Partire non è odiare la proprie radici, partire equivale a rafforzarle ancora di più.
Nella letteratura come nella cinematografia ci sono tantissimi esempi di giovani che viaggiano, fanno le valigie, prendono treni, aerei, autobus; chi per scappare, chi, invece, alla ricerca di qualcosa.
Ecco una lista dei libri che parlano di viaggi e che vi lasceranno a bocca aperta per l’intensità del loro racconto, per il modo in cui vengono descritti i personaggi (vi sembrerà di conoscerli da sempre!) e per la descrizione minuziosa dei luoghi. Insomma grazie a questi capolavori farete davvero il giro del mondo.
Buona lettura!

1) Into the wild (Nelle terre estreme) – Jon Krakauer

Il film, come il libro, è semplicemente un capolavoro. E’ una storia che, anche a distanza di molto tempo, rimane impressa, difficilmente riuscirete a smettere di pensarci poiché parla di fatti realmente accaduti. Un ragazzo, Chris McCandless, dopo la laurea decide di intraprendere un lungo viaggio per arrivare in Alaska. Chris vuole capire chi è realmente; ha un’unica ossessione: trovare la verità. Amante della filosofia e della sociologia, arriverà a pensare che l’unico modo è quello di rinunciare a tutto: famiglia, studi, denaro, e vivere nella natura selvaggia. Arriverà alla fine ad una conclusione riguardo la vera felicità. Quale? Non vi resta che leggerlo! Vi anticipo solo una cosa: io sono totalmente d’accordo con lui.

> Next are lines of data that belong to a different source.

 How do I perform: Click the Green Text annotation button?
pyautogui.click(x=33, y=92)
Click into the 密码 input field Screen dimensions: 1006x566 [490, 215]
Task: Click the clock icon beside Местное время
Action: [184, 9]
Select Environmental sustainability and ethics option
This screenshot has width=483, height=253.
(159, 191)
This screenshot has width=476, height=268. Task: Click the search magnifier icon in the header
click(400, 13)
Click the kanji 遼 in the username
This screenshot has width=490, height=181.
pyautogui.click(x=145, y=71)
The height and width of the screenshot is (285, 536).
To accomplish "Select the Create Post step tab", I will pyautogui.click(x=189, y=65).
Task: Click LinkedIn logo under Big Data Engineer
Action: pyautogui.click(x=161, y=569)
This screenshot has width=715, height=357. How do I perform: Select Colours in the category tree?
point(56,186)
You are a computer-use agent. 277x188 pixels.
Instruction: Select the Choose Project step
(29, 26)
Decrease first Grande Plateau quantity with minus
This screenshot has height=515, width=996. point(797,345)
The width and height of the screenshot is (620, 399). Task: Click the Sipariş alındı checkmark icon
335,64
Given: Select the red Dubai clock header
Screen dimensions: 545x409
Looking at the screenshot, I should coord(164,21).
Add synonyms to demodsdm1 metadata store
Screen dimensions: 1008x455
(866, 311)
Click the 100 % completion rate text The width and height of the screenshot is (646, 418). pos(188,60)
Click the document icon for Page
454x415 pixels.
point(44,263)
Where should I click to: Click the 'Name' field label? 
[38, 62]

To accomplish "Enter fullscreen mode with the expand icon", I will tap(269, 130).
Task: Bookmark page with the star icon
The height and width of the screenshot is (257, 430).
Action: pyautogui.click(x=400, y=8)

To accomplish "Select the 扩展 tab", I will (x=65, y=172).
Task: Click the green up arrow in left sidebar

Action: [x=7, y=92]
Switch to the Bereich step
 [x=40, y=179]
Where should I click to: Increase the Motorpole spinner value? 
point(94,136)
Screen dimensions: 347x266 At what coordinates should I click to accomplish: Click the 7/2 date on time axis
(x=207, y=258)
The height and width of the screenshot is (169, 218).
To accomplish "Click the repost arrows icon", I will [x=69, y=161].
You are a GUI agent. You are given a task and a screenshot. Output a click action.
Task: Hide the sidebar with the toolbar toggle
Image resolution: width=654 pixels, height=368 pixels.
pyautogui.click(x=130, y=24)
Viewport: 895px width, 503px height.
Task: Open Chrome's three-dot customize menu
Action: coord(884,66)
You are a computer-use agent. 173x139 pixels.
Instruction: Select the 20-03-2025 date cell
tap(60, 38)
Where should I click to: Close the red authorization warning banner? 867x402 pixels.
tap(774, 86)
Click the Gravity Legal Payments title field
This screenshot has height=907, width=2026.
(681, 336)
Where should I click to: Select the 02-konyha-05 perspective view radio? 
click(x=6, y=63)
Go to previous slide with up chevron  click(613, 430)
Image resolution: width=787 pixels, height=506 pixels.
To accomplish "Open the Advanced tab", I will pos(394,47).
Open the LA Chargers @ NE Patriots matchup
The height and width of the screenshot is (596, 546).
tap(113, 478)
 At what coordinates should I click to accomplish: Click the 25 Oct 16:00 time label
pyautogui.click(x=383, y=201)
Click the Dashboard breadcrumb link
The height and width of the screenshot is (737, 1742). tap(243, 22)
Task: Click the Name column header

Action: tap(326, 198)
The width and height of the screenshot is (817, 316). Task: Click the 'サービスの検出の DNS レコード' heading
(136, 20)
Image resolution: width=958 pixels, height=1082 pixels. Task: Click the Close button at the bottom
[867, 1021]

2)On the road (Sulla Strada) – Jack Kerouac

Si tratta di un romanzo autobiografico scritto nel 1951 nel quale lo scrittore-protagonista racconta delle sue rocambolesche avventure in giro per gli Stati Uniti. E’ un libro che ogni ragazzo dovrebbe leggere. Scorrevole, di semplice lettura e a volte dal linguaggio un po’ spinto, “On the road” è stato il libro che ha dato il via al movimento giovanile degli anni 50: la Beat Generation.

3) Kafka sulla spiaggia – Haruki Murakami

Si tratta di un intreccio complesso e che tiene con il fiato sospeso fino alla fine. Due storie si svolgeranno parallelamente. Tutto inizia con il protagonista della prima storia, Tamura Kafka, un ragazzo di quindici anni che scappa di casa. Da sempre segnato dall’abbandono della madre, Tamura decide di abbandonare il padre intraprendendo un viaggio con pochi soldi in tasca. Da un fatto apparentemente così banale scaturiranno una serie di situazioni che porteranno dritto dritto il ragazzo verso il proprio destino.

4) Il giro del mondo in 80 giorni – Jules Verne

Un classico da leggere assolutamente. Scritto nel 1873 è un romanzo per veri avventurieri. Tutto inizia da una scommessa che porterà il protagonista e il suo fedelissimo aiutante a compiere una corsa contro il tempo. Per non perdere una scommessa che gli costerebbe metà della sua fortuna Phileas Fogg deve portare a termine una missione: fare il giro del globo in soli 80 giorni. Chissa come andrà a finire!